Frontex had to tighten its belt last year due to EU budget cuts led by the Commission. The Warsaw-based institution saw its budget drop from €93 million to €89 million. This came as a surprise to many, given that illegal migration flows across the Mediterranean continue to grow and make headlines.
A range of operations to prevent and better manage illegal migrants were put in pace under the Task Force for the Mediterranean, but they are struggling to get off the ground.
Paris also wants to “advance Frontex missions with the objective of creating a European border guard”. This would help prevent and tackle illegal migration, the French plan says.
According to Elvire Fabry, senior researcher and expert in EU external action at the Notre Europe, Frontex is a key component of EU border control. She argues that the French plan to set up European border guards is a good idea and deserves further developing.
It would require greater cooperation between member states, EU agencies and third countries, but could reduce illegal migration flows to Europe. France proposes changing migration flows by working with third countries and the UN Refugee Agency (UNHCR).
France’s proposals clearly focus on Mediterranean migration. One measure includes a Mediterranean migration coordinator, who would report back to the European Council directly.
Lampedusa’s shadow remains
The issue of a more efficient and stronger Frontex has been present since the Lampedusa tragedy, which saw 300 migrants lose their lives trying to reach Europe. The lack of cohesion between EU member states and EU migration policies has also come under fire. It means Mediterranean countries like Spain, Italy, Malta, Cyprus and Croatia have been left alone to tackle waves of illegal migration.
Frontex relies heavily on financial contributions and operational support from member states. According to a report by the European agency, the number of detected illegal border crossings in the EU increased from 72,500 in 2012 to 107,000 in 2013. This represents an annual increase of 48%. Since the start of this year, almost 35,000 people crossed the Mediterranean from North Africa to Europe, compared to 43,000 for the whole of 2013, according to statistics from the UNHCR.
Elvire Fabry claims that more money would facilitate the sharing of information and putting in place “intelligent” borders to improve surveillance and control. EU member states have a tendency to put the responsibility of controlling migration on countries of origin and transit countries.
France and Italy in agreement
Elvire Fabry says “less exposed countries, such as those in North West Europe, must think Frontex has enough resources, but countries like Greece and Italy definitely believe they should be increased.”
Italy argues that priority must be given to strengthening EU migration policies and putting in place an effective European asylum policy. It wants Frontex to be bolstered both in terms of human resources and financing, and to be accompanied with a new cooperation system with third countries.

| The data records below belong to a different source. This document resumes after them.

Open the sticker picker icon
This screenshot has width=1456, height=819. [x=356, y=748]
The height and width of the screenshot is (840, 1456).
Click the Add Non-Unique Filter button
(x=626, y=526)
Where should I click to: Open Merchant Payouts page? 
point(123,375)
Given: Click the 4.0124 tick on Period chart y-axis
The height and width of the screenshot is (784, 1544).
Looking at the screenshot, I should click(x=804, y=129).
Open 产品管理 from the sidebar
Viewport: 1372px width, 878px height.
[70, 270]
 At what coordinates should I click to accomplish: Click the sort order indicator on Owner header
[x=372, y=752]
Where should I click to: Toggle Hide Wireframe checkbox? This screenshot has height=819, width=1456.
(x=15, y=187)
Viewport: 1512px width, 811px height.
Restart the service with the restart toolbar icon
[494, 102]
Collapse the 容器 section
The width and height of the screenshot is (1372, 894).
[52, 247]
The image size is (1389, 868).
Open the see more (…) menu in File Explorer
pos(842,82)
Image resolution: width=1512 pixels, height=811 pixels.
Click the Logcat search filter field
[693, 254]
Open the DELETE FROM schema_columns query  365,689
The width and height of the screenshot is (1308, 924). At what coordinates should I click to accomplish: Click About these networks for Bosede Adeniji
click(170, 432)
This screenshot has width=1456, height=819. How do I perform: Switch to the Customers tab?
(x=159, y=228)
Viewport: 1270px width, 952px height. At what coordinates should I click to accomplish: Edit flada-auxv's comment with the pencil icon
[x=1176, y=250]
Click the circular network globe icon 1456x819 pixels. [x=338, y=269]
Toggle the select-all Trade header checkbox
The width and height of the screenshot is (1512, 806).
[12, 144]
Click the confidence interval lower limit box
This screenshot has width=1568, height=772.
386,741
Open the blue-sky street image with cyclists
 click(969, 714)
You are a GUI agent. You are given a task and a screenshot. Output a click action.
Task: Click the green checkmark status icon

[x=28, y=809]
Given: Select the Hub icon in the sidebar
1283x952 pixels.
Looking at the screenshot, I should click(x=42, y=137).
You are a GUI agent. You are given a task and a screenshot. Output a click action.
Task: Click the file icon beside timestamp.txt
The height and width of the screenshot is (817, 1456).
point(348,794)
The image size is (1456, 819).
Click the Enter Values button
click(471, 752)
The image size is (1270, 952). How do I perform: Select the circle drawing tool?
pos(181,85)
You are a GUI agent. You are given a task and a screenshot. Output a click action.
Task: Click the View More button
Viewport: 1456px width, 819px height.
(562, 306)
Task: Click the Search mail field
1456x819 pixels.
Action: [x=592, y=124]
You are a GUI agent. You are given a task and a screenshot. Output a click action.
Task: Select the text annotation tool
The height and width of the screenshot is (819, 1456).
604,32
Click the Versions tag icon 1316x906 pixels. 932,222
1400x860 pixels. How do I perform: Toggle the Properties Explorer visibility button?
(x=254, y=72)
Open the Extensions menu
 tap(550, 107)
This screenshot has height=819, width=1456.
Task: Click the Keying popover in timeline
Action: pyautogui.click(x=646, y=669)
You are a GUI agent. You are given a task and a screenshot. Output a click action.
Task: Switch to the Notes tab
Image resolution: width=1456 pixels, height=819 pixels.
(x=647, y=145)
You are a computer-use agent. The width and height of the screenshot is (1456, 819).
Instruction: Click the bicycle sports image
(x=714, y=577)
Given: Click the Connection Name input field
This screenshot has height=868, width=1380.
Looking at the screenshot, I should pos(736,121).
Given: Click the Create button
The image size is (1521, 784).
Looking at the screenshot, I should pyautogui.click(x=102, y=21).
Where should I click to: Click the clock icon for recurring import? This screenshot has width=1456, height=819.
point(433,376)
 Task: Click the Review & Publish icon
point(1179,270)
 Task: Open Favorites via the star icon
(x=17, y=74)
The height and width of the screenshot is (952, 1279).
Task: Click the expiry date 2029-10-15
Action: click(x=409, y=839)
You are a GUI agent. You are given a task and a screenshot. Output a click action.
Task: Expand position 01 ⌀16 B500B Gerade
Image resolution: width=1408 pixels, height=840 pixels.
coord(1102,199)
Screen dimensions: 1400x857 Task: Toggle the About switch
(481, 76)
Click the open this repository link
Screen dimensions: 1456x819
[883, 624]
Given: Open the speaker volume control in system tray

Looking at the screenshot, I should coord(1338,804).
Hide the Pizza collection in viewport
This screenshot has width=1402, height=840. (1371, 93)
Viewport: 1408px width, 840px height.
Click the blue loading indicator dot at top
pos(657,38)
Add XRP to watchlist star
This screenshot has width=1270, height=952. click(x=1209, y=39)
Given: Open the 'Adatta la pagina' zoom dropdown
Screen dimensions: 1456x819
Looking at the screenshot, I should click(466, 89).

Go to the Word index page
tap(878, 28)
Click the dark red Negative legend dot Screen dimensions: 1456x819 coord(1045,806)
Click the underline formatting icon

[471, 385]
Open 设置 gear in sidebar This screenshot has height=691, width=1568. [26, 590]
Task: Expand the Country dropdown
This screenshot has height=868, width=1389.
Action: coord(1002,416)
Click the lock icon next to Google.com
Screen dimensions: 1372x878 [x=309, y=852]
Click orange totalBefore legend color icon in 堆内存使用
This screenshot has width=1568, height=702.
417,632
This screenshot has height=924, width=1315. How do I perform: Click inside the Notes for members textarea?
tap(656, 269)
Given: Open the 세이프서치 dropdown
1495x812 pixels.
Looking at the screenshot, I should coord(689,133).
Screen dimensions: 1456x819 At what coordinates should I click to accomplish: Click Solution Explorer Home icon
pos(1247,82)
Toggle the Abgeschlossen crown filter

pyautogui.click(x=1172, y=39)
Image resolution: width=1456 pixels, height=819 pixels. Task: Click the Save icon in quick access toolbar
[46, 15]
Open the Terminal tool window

Fabry adds that the distribution of migrants is a concern, although she does not think the theme is to be raised at the Council. “Countries still want to maintain sovereignty over migration policies […] Illegal migration is also important in order to anticipate Europe’s ageing population problem and as a way of dealing with labour shortages. “This is why the admission of migrants to EU member states is so important in the medium term.”
Greece wants to encourage legal migration because it could renew economic growth. According to the French Foreign affairs ministry, Greece suffers most in Europe from illegal migration. It is more affected than Italy for geographical reasons, but receives less media coverage. Hundreds of small islands surrounding the country make effective boarder control almost impossible.